FOR TOPICAL USE ONLY - NOT FOR INJECTION INTO THE EYE.
Serious and occasionally fatal hypersensitivity (anaphylactic) reactions, some following the first dose, have been reported in patients receiving systemic quinolone therapy. Some reactions were accompanied by cardiovascular collapse, loss of consciousness, tingling, pharyngeal or facial oedema, dyspnea, urticaria, and itching. Only a few patients had a history of hypersensitivity reactions. Serious anaphylactic reactions require immediate emergency treatment with epinephrine and other resuscitation measures, including oxygen, intravenous fluids, intravenous antihistamines, corticosteroids, pressor amines and airway management, as clinically indicated.

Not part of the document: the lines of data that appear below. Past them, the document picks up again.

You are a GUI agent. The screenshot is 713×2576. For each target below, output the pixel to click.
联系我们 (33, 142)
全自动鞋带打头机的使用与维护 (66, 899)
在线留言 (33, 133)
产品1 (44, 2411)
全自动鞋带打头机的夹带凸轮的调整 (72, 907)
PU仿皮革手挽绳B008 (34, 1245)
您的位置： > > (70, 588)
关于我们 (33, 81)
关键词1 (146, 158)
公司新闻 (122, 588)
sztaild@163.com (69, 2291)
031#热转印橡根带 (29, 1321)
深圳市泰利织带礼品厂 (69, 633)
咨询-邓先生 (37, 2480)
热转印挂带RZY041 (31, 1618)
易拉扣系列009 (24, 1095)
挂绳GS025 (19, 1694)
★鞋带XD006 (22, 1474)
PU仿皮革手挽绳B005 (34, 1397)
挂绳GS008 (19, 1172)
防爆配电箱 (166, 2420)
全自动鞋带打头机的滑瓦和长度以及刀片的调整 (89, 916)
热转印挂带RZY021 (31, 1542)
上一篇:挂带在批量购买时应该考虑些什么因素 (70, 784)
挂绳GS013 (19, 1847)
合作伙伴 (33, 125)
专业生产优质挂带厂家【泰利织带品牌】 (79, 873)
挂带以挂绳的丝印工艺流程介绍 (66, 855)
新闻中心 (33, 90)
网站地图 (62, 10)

During therapy, soft contact lenses should not be worn.
General: As with other antibacterial preparations, prolonged use of ciprofloxacin may result in overgrowth of nonsusceptible organisms, including fungi. If super infection occurs, appropriate therapy should be initiated. Whenever clinical judgment dictates, the patient should be examined with the aid of magnification, such as slit lamp biomicroscopy and, where appropriate, fluorescein staining. Ciprofloxacin should be discontinued at the first appearance of a skin rash or any other sign of hypersensitivity reaction.
Information for patients: Do not touch dropper tip to any surface, as this may contaminate the solution.
Use in Children: Safety and effectiveness is pediatric patients below the age of 1 have not been established. Although ciprofloxacin and other qunolones cause arthropathy in immature animals after oral administration, topical ocular administration of ciprofloxacin to immature animals did not cause any arthropathy, and there is no evidence that the ophthalmic dosage form has any effect on the weight bearing joints.
Pregnancy: Reproduction studies in rats have revealed no evidence of impaired fertility or harm to fetus due to ciprofloxacin. There are no adequate and well controlled studies in pregnant women.
Lactation: It is not known whether topically applied ciprofloxacin is excreted in human milk, however, it is known that orally administered ciprofloxacin is excreted in the milk of lactating rats, and oral ciprofloxacin has been reported in human breast milk after a single 500mg dose. Caution should be exercised when Zoxan eye drop is administered to a nursing mother.
The most frequently reported drug related adverse reaction was local burning or discomfort. In corneal ulcer studies with frequent administration of the drug, white crystalline precipitates were seen. Other reactions occurring in fewer patients included lid margin crusting, crystals/scales, foreign body sensation, itching, conjunctival hyperemia and a bad taste following instillation. Additional events occurring in less than 1% patients included corneal staining, keratopathy/keratitis, allergic reactions, lid edema, tearing, photophobia, corneal infiltrates, nausea and decreased vision.
Specific drug interaction studies have not been conducted with ophthalmic ciprofloxacin. However, the systemic administration of some quinolones has been shown to elevate plasma concentrations of theophylline, to interfere with the metabolism of caffeine, and to enhance the effect of the oral anticoagulant, warfarin, and its derivatives. Transient elevation in serum creatinine has been reported in patients receiving cyclosporin concomitantly with systemic ciprofloxacin.
Store in a dry place, below 30ºC & Protect from light. Discard one month after opening.
Shelf-Life: 24 months.
S01AE03 - ciprofloxacin ; Belongs to the class of quinolone antiinfectives. Used in the treatment of eye infections.
Ophth soln 3.5 mg/mL (a clear, colourless solution) x 5 mL.